When dispatching changes from test.wikidata.org to test.wikipedia.org, use redis-based locking.
|Open||None||T108944 [Epic] Improve change dispatching|
|Resolved||Ladsgroup||T151681 DispatchChanges: Avoid long-lasting connections to the master DB|
|Resolved||Ladsgroup||T159826 Use redis-based lock manager in dispatch changes in production|
|Resolved||hoo||T159828 Use redis-based lock manager for dispatchChanges on test.wikidata.org|
Sorry about this- you are not the only "sufferers" of beta not being a reliable place for testing in a truly distributed fashion- we were just discussing this on IRC. I also support a test on test, and offer my help if I can provide it. Thanks again for working on this.
We are starting one instance with --max-time 900 every 15 minutes, so most of the time there should only be one instance running (could be that for brief moments two instances are running, given max-time is not that strictly enforced).
It dispatches to test2wiki, testwiki and testwikidatawiki.
I'd like to test this as follows:
- stop the dispatch script for a while.
- do lots of edits
- run a bunch of dispatcher instances in parallel
- make sure there are no errors
- somehow (log file?) check that all changes got dispatched exactly once
- return to the normal dispatch schedule, but keep using the redis lock
- after a while, again check that all changes got dispatched exactly once
Does that sound good? How painful is the log/compare stuff, do you think?
We deployed this yesterday and I can confirm it to work correctly.
I tested this by stopping the regular dispatcher, enabling very verbose logging and then starting 3 dispatcher with --batch-size 1 --dispatch-interval 0 (making them very fast and "race" for changes). Afterwards I dispatch several changes from testwikidata to both testwiki and test2wiki and confirmed for them to properly arrive there in order.
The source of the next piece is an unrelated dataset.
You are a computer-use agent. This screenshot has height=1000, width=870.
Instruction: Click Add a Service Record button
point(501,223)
The dispatchers ran into locks every now and then, so I assume the locking to be effective.
Thank you @hoo!
One thing that still worries me is that we don't have a mechanism for stale locks. If a dispatcher dies while holding a lock, that lock will stay until it times out (after 30 minutes, I think). So no changes will be dispatched to the respective client until the lock is gone. I currently see no good way to get around this, though. We could put information (host name and process id) about the lock holder into redis (or into the changes_dispatch table), and then actively check if the process is alive... but I don't know an easy way to do this without setting up another service.
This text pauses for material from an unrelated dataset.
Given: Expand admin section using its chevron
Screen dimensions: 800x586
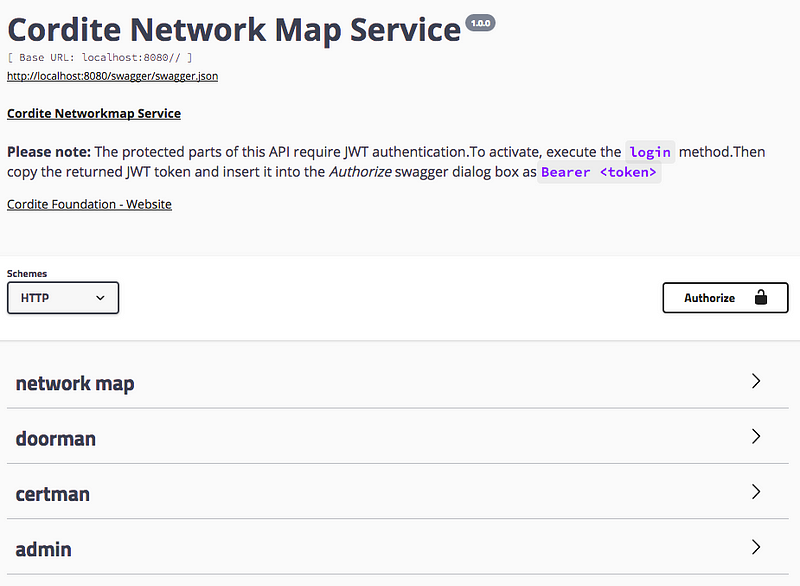Looking at the screenshot, I should [756, 547].
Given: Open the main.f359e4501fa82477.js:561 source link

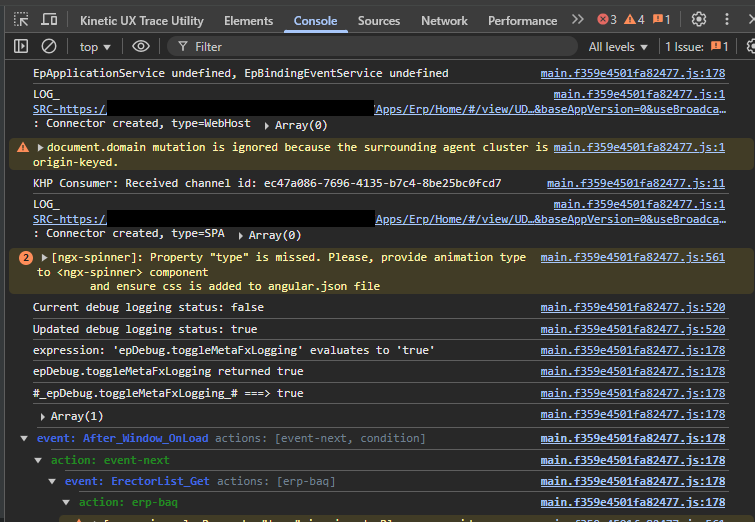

As a small side note- that can also happen on mysql. Despite locks being released on session disconnection, there has been some occasions where the mysql session is not killed (it continuous), but the thread on mediawiki has been. There are several known bugs about that like: T97192, where a connector with issues doesn't terminate the MySQL session cleanly. If there is a timeout that works now, that is better than what we have now :-)
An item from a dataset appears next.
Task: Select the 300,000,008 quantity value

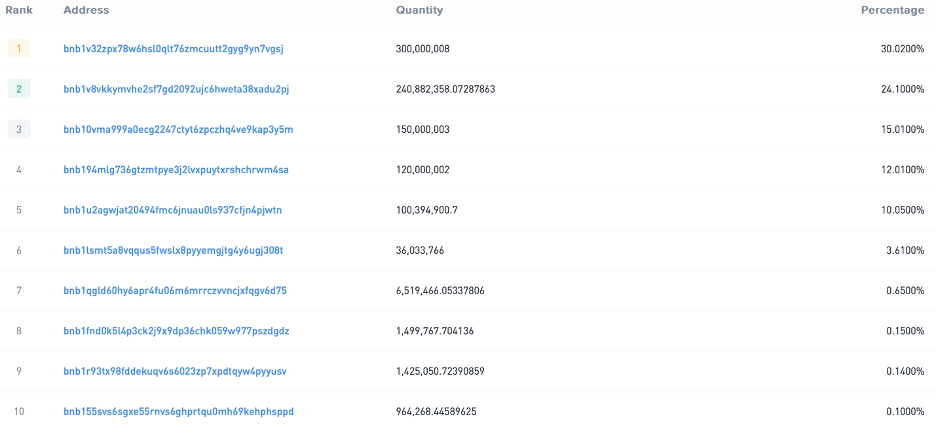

The timeout must be longer than the maximum time that the lock could be legitimately held. Otherwise it will time prematurely, while dispatching is still in progress. I'm not sure we can detect premature timeout of the lock. If we can, I'd feel safer in experimenting with low values. If we can't detect this, we have to be very conservative.
The highest times I can currently see are 11s (and even that surprises me… something must be really odd there). So going for 10 times that (2 minutes) should be a rather safe bet.
In case we switch towards waiting for the slaves on the lock, we can also take the current replag into account.